…Взлетев, я ощутил легчайшее вздрагивание аэроплана. Пилотировать оказалось намного труднее, чем представлялось: мотор оглушительно ревел, а штурвал вел себя как живое существо – он упрямо сопротивлялся намерениям человека… Я был так поглощен нырками и рывками чудовища, которое пилотировал, что почти не обращал внимания на происходившее на земле… Мой аппарат двигался вперед и вверх как-то волнообразно: так колышется при ходьбе дородная, но очень темпераментная дама.
Пронесся, цепляясь за макушки деревьев, вздохнул с облегчением и… понял, что мотор останавливается. Времени на выбор места для приземления уже не было, возможности свернуть тоже… Луг давал единственный шанс приземлиться, а не грохнуться. Я воспользовался им, круто пошел на снижение и проделал все от меня зависящее. Вопрос стоял так: либо я сажаю аппарат на пасущихся свиней и сокращаю длину пробега по земле, либо, перелетев их, с разгона врезаюсь в свинарники из гофрированного железа. От меня осталось бы мокрое место, а у всех свинок конец известен и неизбежен.
Мы остановились… Воздух звенел от визга двух свиней, которых подмял аппарат, и негодующих криков зевак…»
Тренировки продолжались. Александр Кузьминский спешил: таяли деньги, полученные от родителей на проживание в Париже и покупку аэроплана. Практически не освоив еще как следует моноплан «Блерио», он вызвал из Парижа комиссаров аэроклуба, заявив, что хочет получить «Бреве» – документ, подтверждающий его летную квалификацию и дающий право участвовать в любом состязании авиаторов.

_ _ _ _ _ _ _

■ **Задания**
#1 Выпишите из рассказа о полете на аэроплане отрывок от слов «Тренировки продолжались. Александр» до слов «любом состязании авиаторов.».
#2 Напишите продолжение рассказа о том, как Александр Кузьминский учился летать. Оно должно начинаться сразу после последнего предложения рассказа.

Данные для поиска показанных объектов

_ _ _ _ _ _ _

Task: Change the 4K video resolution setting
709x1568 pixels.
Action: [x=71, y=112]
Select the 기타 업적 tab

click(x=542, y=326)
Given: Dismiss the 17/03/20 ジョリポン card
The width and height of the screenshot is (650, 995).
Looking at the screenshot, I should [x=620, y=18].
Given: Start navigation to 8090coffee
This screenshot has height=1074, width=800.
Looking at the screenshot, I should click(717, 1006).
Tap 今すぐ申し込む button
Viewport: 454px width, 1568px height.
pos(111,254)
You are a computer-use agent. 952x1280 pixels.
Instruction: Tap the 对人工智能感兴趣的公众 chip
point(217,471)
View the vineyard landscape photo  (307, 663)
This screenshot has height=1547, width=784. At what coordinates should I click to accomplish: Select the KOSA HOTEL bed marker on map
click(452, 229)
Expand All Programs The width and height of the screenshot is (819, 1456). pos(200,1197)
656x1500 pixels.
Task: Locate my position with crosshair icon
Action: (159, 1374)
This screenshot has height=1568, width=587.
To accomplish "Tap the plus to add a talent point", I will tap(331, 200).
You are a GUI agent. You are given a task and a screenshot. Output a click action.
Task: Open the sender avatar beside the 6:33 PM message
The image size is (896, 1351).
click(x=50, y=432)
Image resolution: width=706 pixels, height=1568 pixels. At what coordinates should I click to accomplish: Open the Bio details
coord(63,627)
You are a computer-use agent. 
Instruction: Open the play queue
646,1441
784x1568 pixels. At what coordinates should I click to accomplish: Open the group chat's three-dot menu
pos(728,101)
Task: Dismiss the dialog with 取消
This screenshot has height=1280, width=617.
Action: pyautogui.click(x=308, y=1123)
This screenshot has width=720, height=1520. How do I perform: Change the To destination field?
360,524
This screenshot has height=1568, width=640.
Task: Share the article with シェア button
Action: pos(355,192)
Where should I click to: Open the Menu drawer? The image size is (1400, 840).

_ _ _ _ _ _ _

■ **Ответы**
#1
Тренировки продолжались. Александр Кузьминский спешил: таяли деньги, полученные от родителей на проживание в Париже и покупку аэроплана. Практически не освоив еще как следует моноплан «Блерио», он вызвал из Парижа комиссаров аэроклуба, заявив, что хочет получить «Бреве» – документ, подтверждающий его летную квалификацию и дающий право участвовать в любом состязании авиаторов.

#2
Надо сказать, что комиссары были не очень придирчивы. Поглядев на три пятиминутных полета Кузьминского по кругу, они вручили вновь испеченному авиатору-спортсмену желанный документ и «разорили» его на торжественный банкет по этому случаю. Правда, расходы он делил с Александром Васильевым – тот тоже получил «Бреве».
На банкет приехал сам Луи Блерио, поздравил русских с благополучным окончанием школы.
Радостный Кузьминский на другой же день вместе с Блерио, на его автомобиле, отправился в Париж за получением собственного аппарата, который был заказан месяц тому назад.
И тут разочарование, больше того – удар.
Возвращая поданный Кузьминским чек, представитель фирмы сообщил:
– Очень сожалею, мсье, но за прошедший месяц наши аппараты вздорожали. Простите, жесткая конкуренция. Вам следует доплатить еще четыре тысячи франков.
(сверху-вниз, слева-направо) 1. Аэроплан Луи Блерио 2. Русский лётчик Александр Кузминский 3. Луи Блерио – изобретатель, авиатор, предприниматель, основатель автопредприятий.
В этот день Кузьминский записывает в дневник:
«…Что делать? Ждать помощи неоткуда. И я решил испытать судьбу.
Отправившись вечером в казино, я сел играть в карты. Всем существом своим, всеми нервами своей души я желал выигрыша. От этого ведь зависело возвращение в Россию со своим аппаратом. Судьба вынесла меня. Мне сразу повезло. Я все время выигрывал, кучка кредитных билетов передо мною непрестанно росла, и, когда я через час игры сосчитал деньги, у меня оказалось 4300 франков чистого выигрыша. Я встал, спрятал деньги в карман и, как ни странно, подавленный впечатлениями вечера, тихо вышел из зала…»
Следующая неделя прошла в хлопотах. Нужно было найти механика, хорошо знавшего конструкцию аэропланов «Блерио», их эксплуатацию и согласного поехать н Россию. Такого умельца-француза Александр Кузьминский нашел при помощи посредников из фирмы Блерио. Они же, заинтересованные в популяризации своей продукции, предлагали авиатору заключить контракты на полеты в разных государствах Европы. Кузьминский отклонил предложения.
– Первые свои полеты я покажу на родине, – сказал он. – Я приглашен Всероссийским аэроклубом на первый Всероссийский праздник авиации, который состоится в сентябре на аэродроме «Крылья» в Петербурге. Туда и поеду.
Разобранный на части и запакованный в ящики аэроплан отправили малой скоростью из Парижа в Россию.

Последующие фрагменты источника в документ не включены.